▶ **Seitenauszug**
= = = = = = =

32So hört nun auf mich, meine Söhne! Wohl denen, die meine Wege einhalten! 33Hört die Zucht und werdet weise und schlagt sie nicht in den Wind! 34Wohl dem Menschen, der mir gehorcht, dass er wache an meiner Tür täglich, dass er hüte die Pfosten meiner Tore! 35Wer mich findet, der findet das Leben und erlangt Wohlgefallen vom Herrn. 36Wer aber mich verfehlt, zerstört sein Leben; alle, die mich hassen, lieben den Tod.
Exegetische Hinweise zum Predigttext
Die „personifizierte Weisheit“ mag uns Predigerinnen und Predigern vielleicht schon einmal zu Ohren gekommen sein. Aber darüber gepredigt haben sicher die wenigsten von uns. Deshalb empfehlen wir zur Vorbereitung wärmstens und dringend die Lektüre der „Exegese für die Predigt“ der Deutschen Bibelgesellschaft. Für den Sonntag Jubilate und den Predigttext Sprüche 8,22-36 haben diesmal Prof. Dr. Dr. Bernd U. Schipper (Einführung und Exegese) und Prof. Dr. Antje Roggenkamp (Praktisch-theologische Resonanzen) die Auslegung geschrieben.
Sie können diese Auslegung hier nachlesen: https://www.die-bibel.de/ressourcen/efp/reihe1/jubilate-sprueche-8
Es lohnt sich wirklich, die gesamte Exegese zu lesen und durchzuarbeiten. Für „Eilige“ seien zumindest die praktisch-theologischen Resonanzen hier zitiert:
Praktisch-theologische Resonanzen
1. Persönliche Resonanzen
Die Exegese macht darauf aufmerksam, dass der in Spr 8, 22-36 vorliegende Hymnus „Frau Weisheit“ als erstes Schöpfungswerk an Gott heranrückt. Die Perikope bringt innerhalb des Sprüchebuchs ein spezifisches Weisheitskonzept zur Sprache, das einer allgemeinen Erfahrungsweisheit gegenüber steht, die in anderen Kapiteln (Spr 10,1–22,16 und Spr 25–29) emergiert. Während diese z.T. in (anti-) thetischen Gesprächsformen auf Potential und Grenzen eines weisheitlichen Weltbildes hinweisen, thematisiert der Hymnus die Stellung der Weisheit im engen Geflecht von Welt und Gott. Die Weisheit ist nicht nur Gottes erstes Schöpfungswerk, sondern auch – gewissermaßen jenseits der Tora – Weisheitslehrerin. Dadurch wird dem Mensch, der mit ihr in Verbindung tritt, ein anderes Verhältnis zu Gott eröffnet. Das Sprüchebuch macht eine zunehmend theologische Dimension der Weisheit sichtbar, die sich schließlich auch dem Menschen in den Makarismen in V. 32b und V. 34 a übereignet.

= = = = = = =

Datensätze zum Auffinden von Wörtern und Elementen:
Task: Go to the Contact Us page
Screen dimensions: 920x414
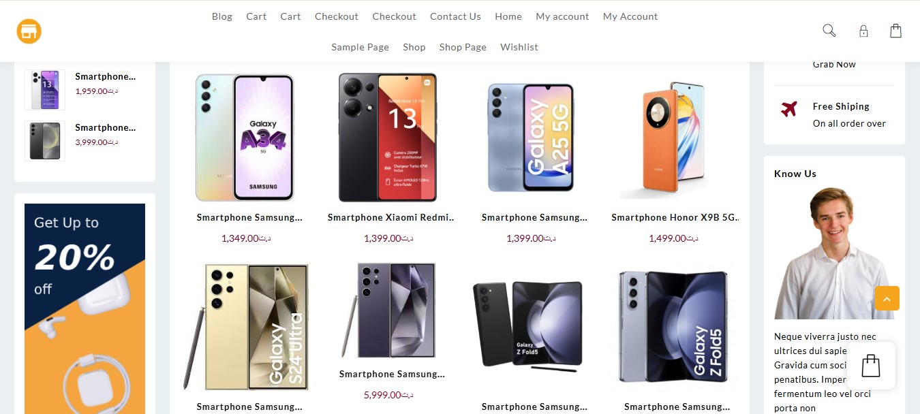Action: (x=455, y=16)
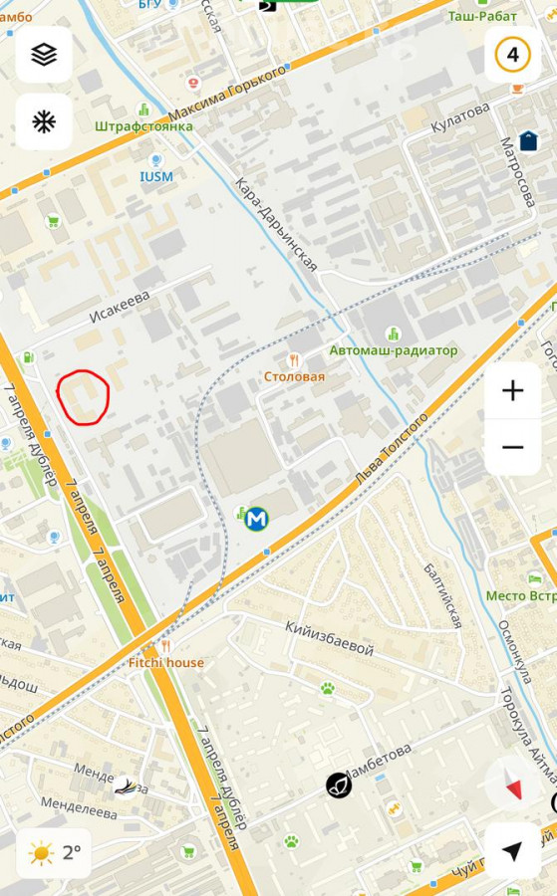The height and width of the screenshot is (896, 557).
Task: Select the Штрафстоянка label
Action: pyautogui.click(x=143, y=126)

= = = = = = =

▶ **Gegebene Aufgabe 1**
Schreibe den Seitenauszug von „Exegetische Hinweise zum“ bis einschließlich „die Auslegung geschrieben.“ neu und setze dabei „ausdrücklich“ an die Stelle von „wärmstens“.
▶ **Gegebene Aufgabe 2**
Wer hat laut Seitenauszug die praktisch-theologischen Resonanzen zu Sprüche 8,22-36 verfasst?

▶ **Vollständige Lösung 1**
Exegetische Hinweise zum Predigttext
Die „personifizierte Weisheit“ mag uns Predigerinnen und Predigern vielleicht schon einmal zu Ohren gekommen sein. Aber darüber gepredigt haben sicher die wenigsten von uns. Deshalb empfehlen wir zur Vorbereitung ausdrücklich und dringend die Lektüre der „Exegese für die Predigt“ der Deutschen Bibelgesellschaft. Für den Sonntag Jubilate und den Predigttext Sprüche 8,22-36 haben diesmal Prof. Dr. Dr. Bernd U. Schipper (Einführung und Exegese) und Prof. Dr. Antje Roggenkamp (Praktisch-theologische Resonanzen) die Auslegung geschrieben.

▶ **Vollständige Lösung 2**
Prof. Dr. Antje Roggenkamp